Over the next 6 minutes, the Buffs outscored the Bears 11-2 to take an 18-9 lead, with the final basket coming when Burks split the Cal zone and lobbed a pass to Andre Roberson, who elevated from the right baseline and finished the play with a dunk.
A couple of minutes later, Cal went on its three-point spree and CU's lead evaporated. Boyle said the Bears hit a couple of treys in transition, another couple after out-of-bounds plays. "Some of that is on us, but they made some deep threes and some open threes - but we weren't contesting them."

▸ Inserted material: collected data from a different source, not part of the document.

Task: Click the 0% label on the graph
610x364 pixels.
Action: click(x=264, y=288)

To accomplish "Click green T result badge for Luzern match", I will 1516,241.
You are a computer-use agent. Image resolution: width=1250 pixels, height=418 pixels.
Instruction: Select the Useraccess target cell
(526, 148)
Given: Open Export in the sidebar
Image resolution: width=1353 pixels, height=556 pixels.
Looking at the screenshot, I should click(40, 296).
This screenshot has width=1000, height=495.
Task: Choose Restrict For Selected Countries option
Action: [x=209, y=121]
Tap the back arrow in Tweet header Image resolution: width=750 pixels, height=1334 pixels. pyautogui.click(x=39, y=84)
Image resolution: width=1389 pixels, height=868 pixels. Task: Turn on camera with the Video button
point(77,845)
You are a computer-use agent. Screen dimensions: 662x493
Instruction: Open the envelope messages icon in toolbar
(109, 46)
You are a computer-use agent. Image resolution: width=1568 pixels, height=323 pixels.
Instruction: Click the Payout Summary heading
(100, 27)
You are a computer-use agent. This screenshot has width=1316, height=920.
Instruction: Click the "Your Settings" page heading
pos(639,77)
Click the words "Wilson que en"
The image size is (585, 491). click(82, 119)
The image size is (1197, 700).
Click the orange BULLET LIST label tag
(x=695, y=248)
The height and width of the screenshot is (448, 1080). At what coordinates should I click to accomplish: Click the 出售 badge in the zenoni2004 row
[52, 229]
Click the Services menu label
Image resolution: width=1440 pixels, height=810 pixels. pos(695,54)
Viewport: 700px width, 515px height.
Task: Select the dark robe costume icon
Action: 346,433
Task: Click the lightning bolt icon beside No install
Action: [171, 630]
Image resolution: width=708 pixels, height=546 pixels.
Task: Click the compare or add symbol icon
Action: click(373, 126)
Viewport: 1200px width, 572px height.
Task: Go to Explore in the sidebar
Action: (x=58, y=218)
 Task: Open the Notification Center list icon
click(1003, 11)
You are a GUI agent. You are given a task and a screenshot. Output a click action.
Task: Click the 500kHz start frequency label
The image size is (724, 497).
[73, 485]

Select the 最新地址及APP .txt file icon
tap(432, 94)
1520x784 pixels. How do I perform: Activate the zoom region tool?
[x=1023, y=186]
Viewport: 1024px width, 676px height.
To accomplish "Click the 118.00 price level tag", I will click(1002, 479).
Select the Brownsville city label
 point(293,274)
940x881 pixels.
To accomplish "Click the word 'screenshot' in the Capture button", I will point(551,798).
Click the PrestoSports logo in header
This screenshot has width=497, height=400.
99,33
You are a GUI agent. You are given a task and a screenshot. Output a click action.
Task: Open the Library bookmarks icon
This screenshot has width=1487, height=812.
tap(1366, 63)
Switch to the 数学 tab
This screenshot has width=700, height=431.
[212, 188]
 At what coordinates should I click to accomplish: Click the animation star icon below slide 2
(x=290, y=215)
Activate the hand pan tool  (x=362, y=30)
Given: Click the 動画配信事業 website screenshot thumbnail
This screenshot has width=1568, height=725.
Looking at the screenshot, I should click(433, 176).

The Buffs had an answer when the second half started.
After Marcus Relphorde opened the scoring with a reverse layup, Higgins, who scored three first-half points in 13 minutes (he picked up two fouls), connected on three consecutive treys as the Buffs restored their nine-point lead.
"Higgins hurt us at the start of the second half," Montgomery said.
But during Higgins' surge, CU lost point guard Nate Tomlinson to a left shoulder separation. He left the court with his arm dangling and went to the locker room with 18:01 to play. Tomlinson, who had three first-half points and two rebounds, did not return, and Boyle said his status in unknown for Tuesday.
"He ran into a pretty solid pick," Boyle said.
When the Bears closed to 48-44, a Knutson trey launched the Buffs on an 11-2 run that opened CU's biggest lead of the night to that point - 59-46. The final five points of that run came on one possession. Scoring on a breakaway layup, Higgins was intentionally fouled. His free throw completed his three-point play. The Buffs kept the ball and Burks added another pair of free throws.
Montgomery called that sequence "a huge turnaround. One, we turn it over so that leads to a breakaway. In the official's opinion it was an intentional foul (on Emerson Murray), so that's the end of that story."
The Buffs weren't done. After Cal got a free throw by Richard Solomon, Higgins hit another jumper and Relphorde added a three-pointer to send CU ahead 64-47 with 13:35 to play. And during that 16-3 CU run, Cal lost Gutierrez.
Even so, the Bears rallied briefly. A 9-0 run cut CU's lead to eight (64-56) with 9:51 remaining, and the Bears closed to eight again (71-63) on a conventional three-point play by Bak Bak just over a minute later.
The Buffs restored their double-digit advantage on four consecutive free throws by Burks and Shannon Sharpe and never allowed the Bears back to within double figures. CU's future Pac-12 opponent was on the ropes.
Higgins added an exclamation point dunk with 4:28 to play, sending CU ahead 82-67. But the 6-1 Sharpe one-upped Higgins with a soaring slam off a Trent Beckley miss in the final half minute, bringing the roaring crowd and astonished CU bench to their feet. CU's slam of the season also earned Sharpe the No. 1 highlight - that's right, No. 1 - on ESPN's nightly Top 10.
Said Burks, Sharpe's best bud among the Buffs: "I thought it was crazy. I knew he could do that stuff since he got here. Everybody got to see it like I have. I knew he was capable of that."
It was that kind of night for the Buffs. Another one like it and . . . CU on Broadway.